WORK REQUEST
Without changing a single character, copy every record below.

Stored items
━━━━━━━━━━

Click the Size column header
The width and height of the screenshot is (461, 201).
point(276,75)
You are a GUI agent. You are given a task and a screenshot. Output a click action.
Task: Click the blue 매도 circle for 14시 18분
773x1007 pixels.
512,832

━━━━━━━━━━

TASK RESULT
Click the Size column header
The width and height of the screenshot is (461, 201).
point(276,75)
You are a GUI agent. You are given a task and a screenshot. Output a click action.
Task: Click the blue 매도 circle for 14시 18분
773x1007 pixels.
512,832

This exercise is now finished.